- READING TEXT
++++

Should we re-shower?

Canada
June 25, 2007 8:53am CST
In my circle of family and friends, people believe that a woman should receive a bridal shower (sometimes a few, depending who wants to host them and where) for her first wedding and a baby shower for her first baby. After that time, we don't "re-shower" for subsequent marriages or children. However, I know that I have personally been invited to second (and even third) showers for the same person, each time they've had a new baby or if they've gotten remarried. I've also been invited to a "divorce shower" for a woman whose family thought she should have all new things for her new place. Do you like the idea of a shower for each occasion? Do you object to being invited to these subsequent parties? Some people say they're a "gift grab" or a way of getting others to fund expenses; other people think they're are a darn good reason for a celebration! How do you feel about it?
2 people like this
4 responses
@villageanne (8554)
• United States
25 Jun 07
LOL A divorce shower?? LOL That is a new one. I think a family should have one baby shower only. Unless her kids are more than 10 years apart. As far as wedding showers. I think it is fine to have a wedding shower for each marriage. If the woman has made a career out of getting marrried and divorced many times, I would quit the wedding shower also.
1 person likes this
• Canada
25 Jun 07
Yep, a divorce shower LOL I have to admit I was pretty caught off-guard by THAT invitation. I think it depends a lot on the age of the person, too... this one was relatively young and her friends, some of whom were still single, gave the impression they were trying to immerse her back into "singledom" by giving her this big party and a fresh start. But it was still weird LOL
• Canada
25 Jun 07
Ugh... I forgot the rest of my comment! I wanted to say, if the family supports the idea (in this case, she had just her mom and a couple of aunts and they were all for it), then I think people follow that lead and are more inclined to do the multiples. But I know it just doesn't fly in my family LOL
• United States
30 Jul 07
My family only throws a bridal shower and a baby shower for the first baby. After that it's up to you to save what you've gotten for the next kids. Thank goodness we haven't had to deal with 2nd marriages yet! I've been invited to baby showers were the person was having baby #3 and yes they expected a party each time. I have always voluntarily given a gift when a baby was born to someone I know, but nothing big or extravagant. I feel I help you with the first kid/marriage it's up to you to save it and use it again.

++++

- DATA ENTRIES
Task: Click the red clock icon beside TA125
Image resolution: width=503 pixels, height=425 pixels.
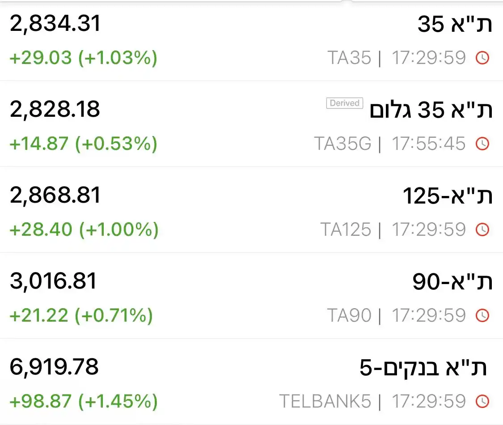Action: point(482,230)
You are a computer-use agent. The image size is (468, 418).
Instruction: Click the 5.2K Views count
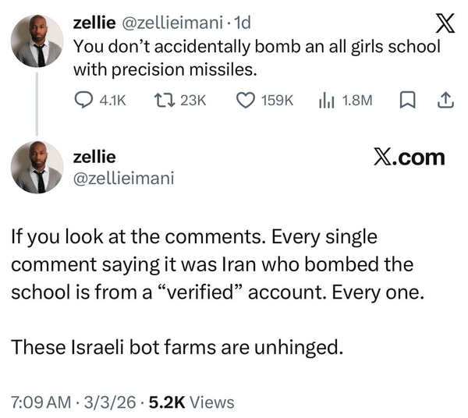(x=191, y=402)
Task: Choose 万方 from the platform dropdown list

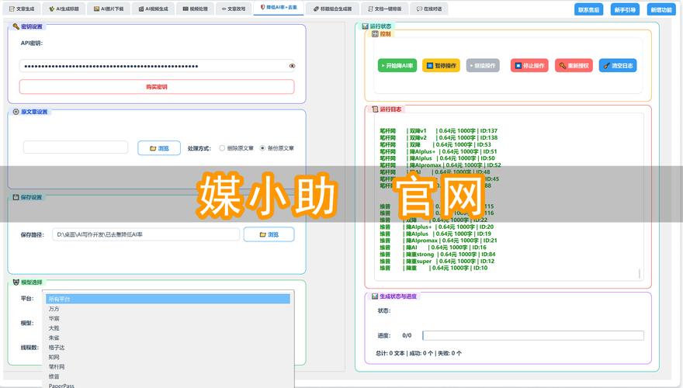Action: click(x=54, y=309)
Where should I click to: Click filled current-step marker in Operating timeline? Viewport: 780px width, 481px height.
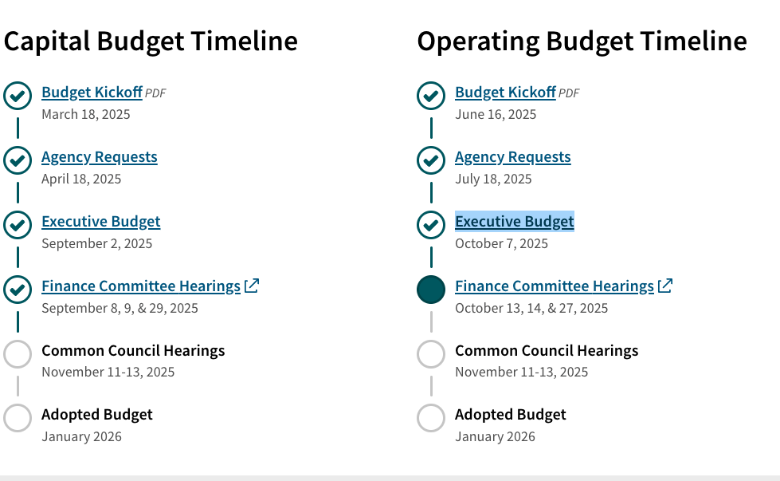[431, 289]
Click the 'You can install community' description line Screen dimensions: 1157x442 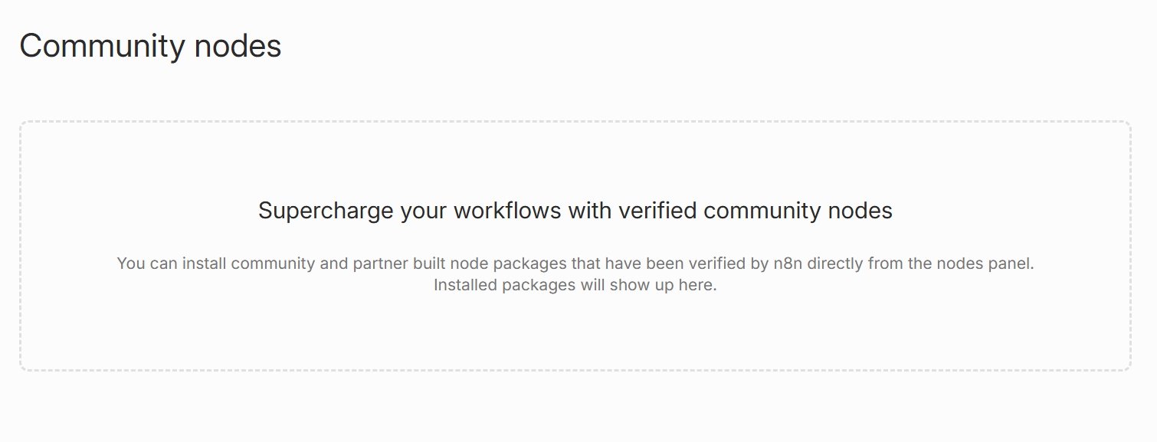click(x=575, y=264)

++++

- EXERCISE AIM
From the forum discussion about repeat showers, copy the passage word for word, starting at the words "2 people like" and stopping after "wedding shower also.".

- TASK ANSWER
2 people like this
4 responses
@villageanne (8554)
• United States
25 Jun 07
LOL A divorce shower?? LOL That is a new one. I think a family should have one baby shower only. Unless her kids are more than 10 years apart. As far as wedding showers. I think it is fine to have a wedding shower for each marriage. If the woman has made a career out of getting marrried and divorced many times, I would quit the wedding shower also.